Set exercise: Copy out the lines below word for word, starting at the line that has "You are a GUI" and stopping after the line that has "Image resolution: width=1204". Include both of those lines and nothing else.

Dataset records:
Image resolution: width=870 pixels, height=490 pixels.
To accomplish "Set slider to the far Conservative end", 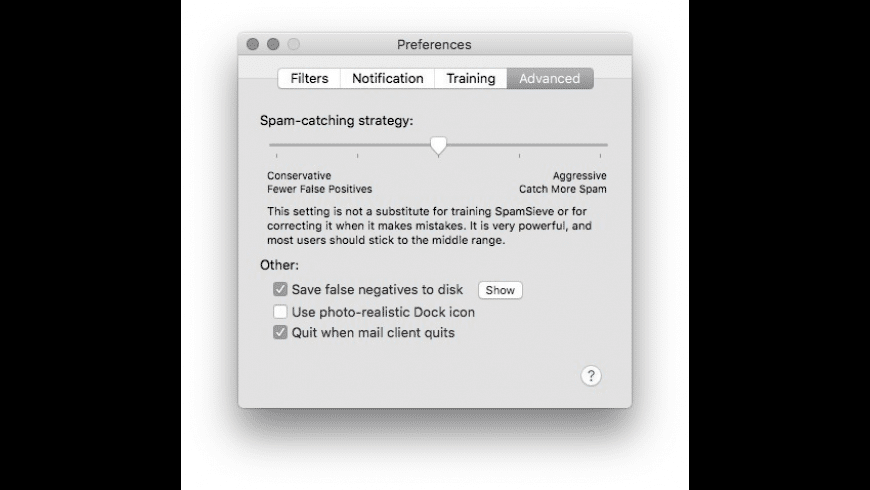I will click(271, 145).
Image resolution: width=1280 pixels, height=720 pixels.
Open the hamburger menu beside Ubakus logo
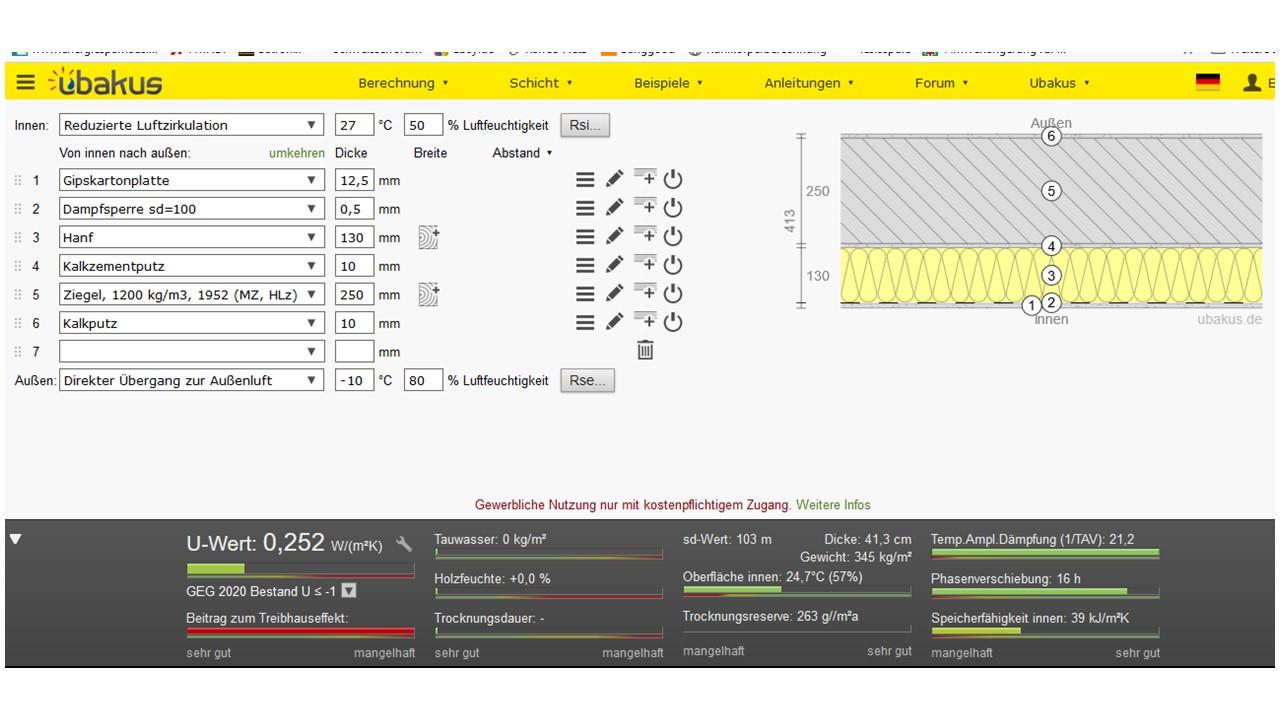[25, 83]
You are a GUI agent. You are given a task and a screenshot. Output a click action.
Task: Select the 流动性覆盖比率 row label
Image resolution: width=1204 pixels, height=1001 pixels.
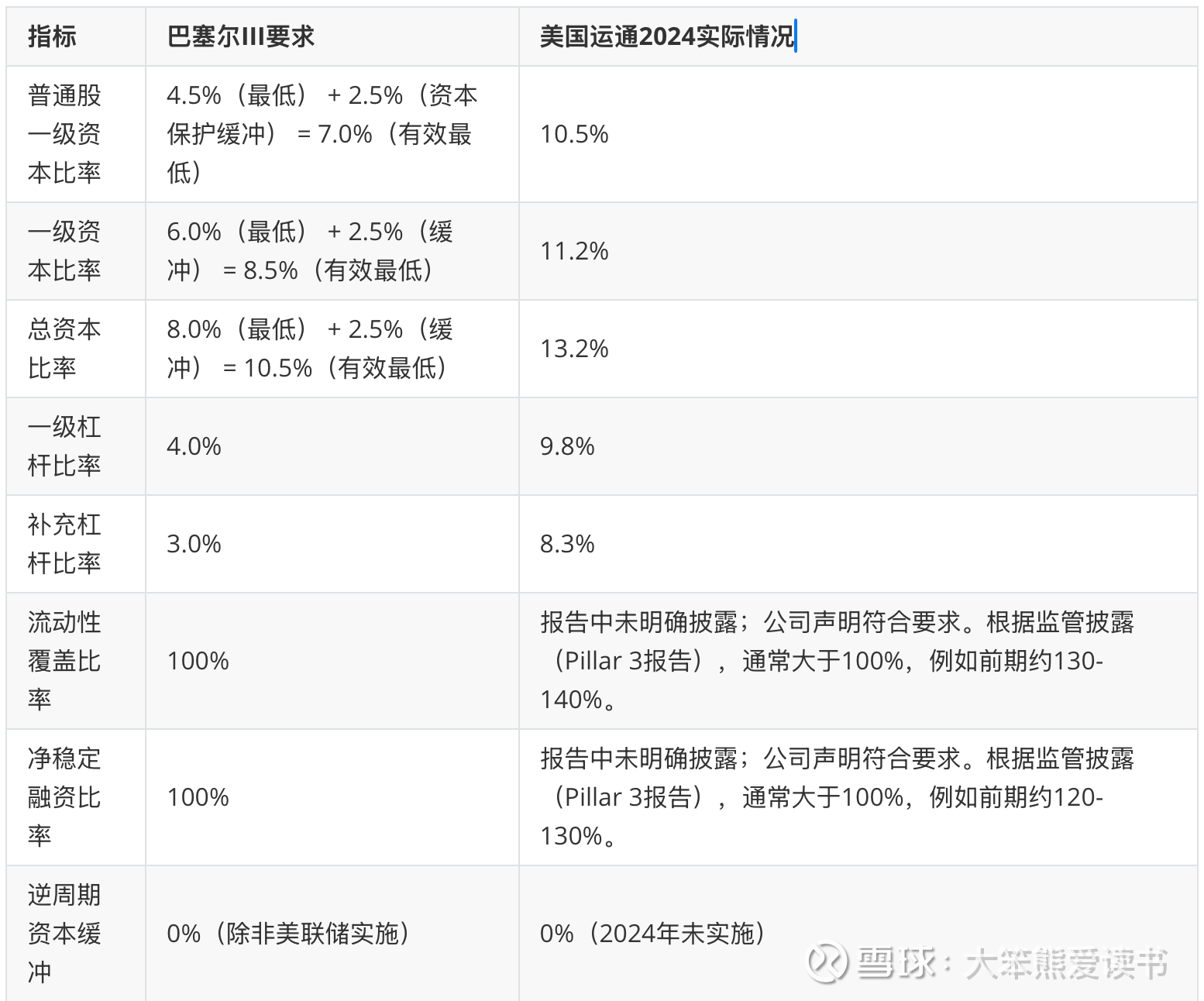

* * *

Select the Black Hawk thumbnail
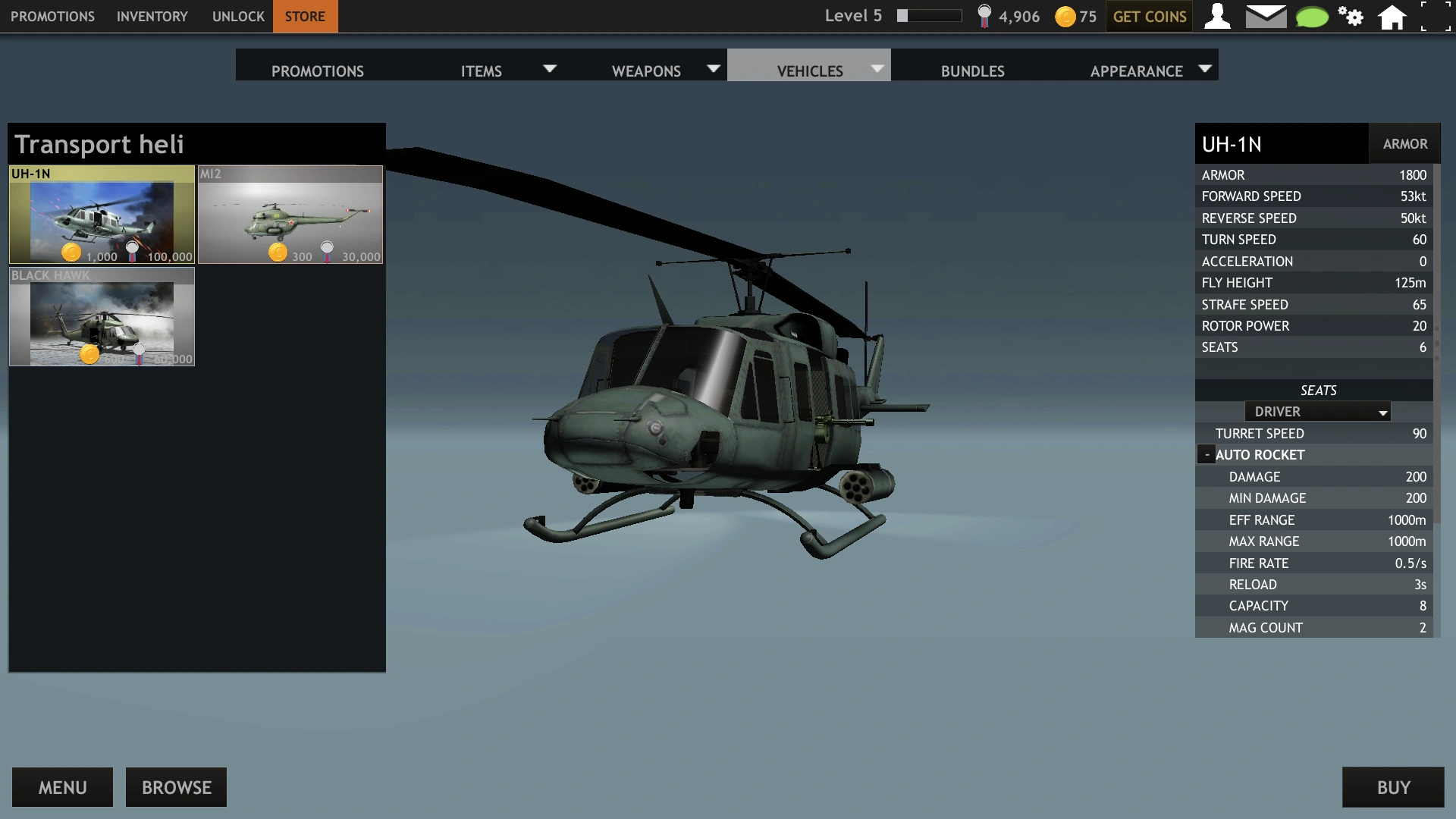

Result for this task:
You are a GUI agent. You are given a task and a screenshot. Output a click action.
Task: Select the 流动性覆盖比率 row label
Image resolution: width=1204 pixels, height=1001 pixels.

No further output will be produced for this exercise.